■ Work request
Transcribe every entry exactly; the images stay out.
☆ ☆ ☆ ☆
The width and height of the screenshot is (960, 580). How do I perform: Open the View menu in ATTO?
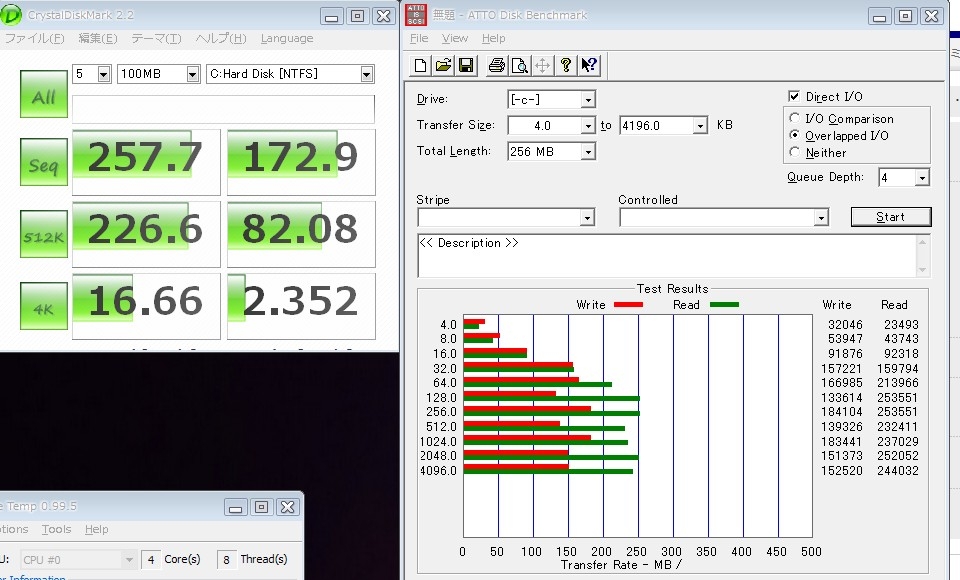(x=455, y=39)
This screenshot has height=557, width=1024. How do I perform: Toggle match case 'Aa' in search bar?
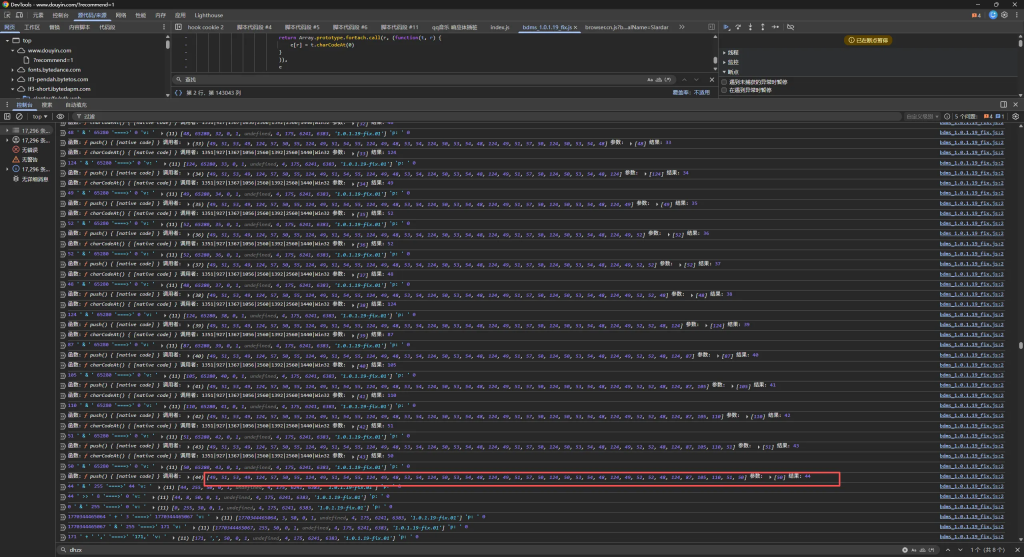coord(650,78)
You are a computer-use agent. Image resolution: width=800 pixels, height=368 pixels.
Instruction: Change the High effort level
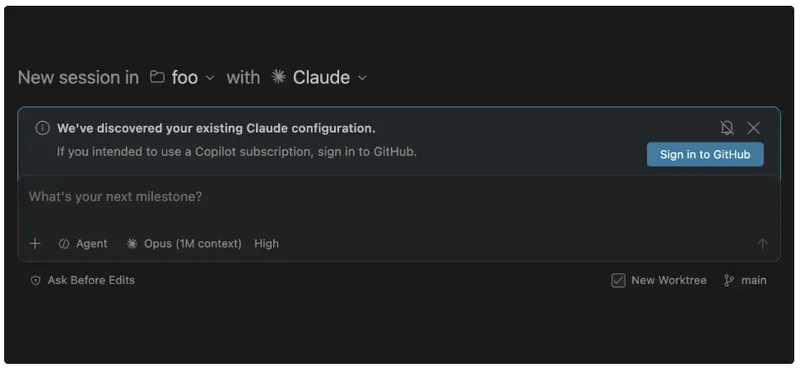click(x=266, y=244)
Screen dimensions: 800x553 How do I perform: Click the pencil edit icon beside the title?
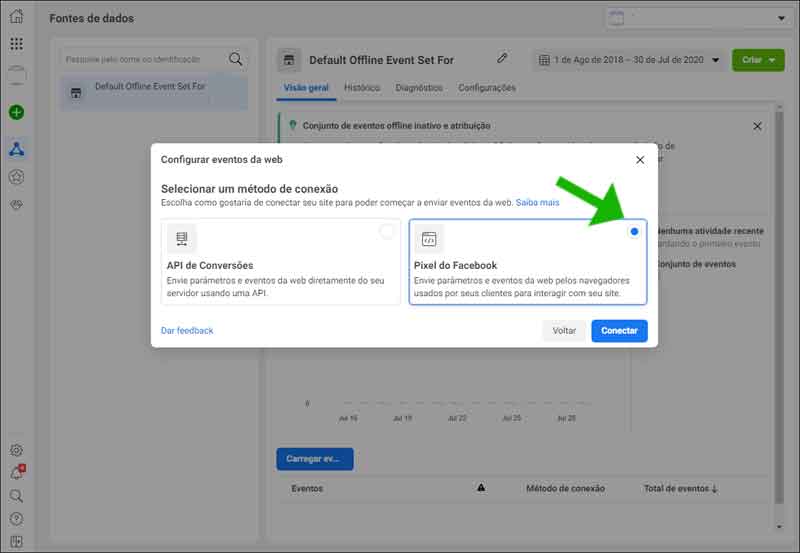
☆ ☆ ☆ ☆
■ Task response
The width and height of the screenshot is (960, 580). How do I perform: Open the View menu in ATTO?
(x=455, y=39)
This screenshot has height=557, width=1024. How do I perform: Toggle match case 'Aa' in search bar?
coord(650,78)
You are a computer-use agent. Image resolution: width=800 pixels, height=368 pixels.
Instruction: Change the High effort level
click(x=266, y=244)
Screen dimensions: 800x553 How do I perform: Click the pencil edit icon beside the title?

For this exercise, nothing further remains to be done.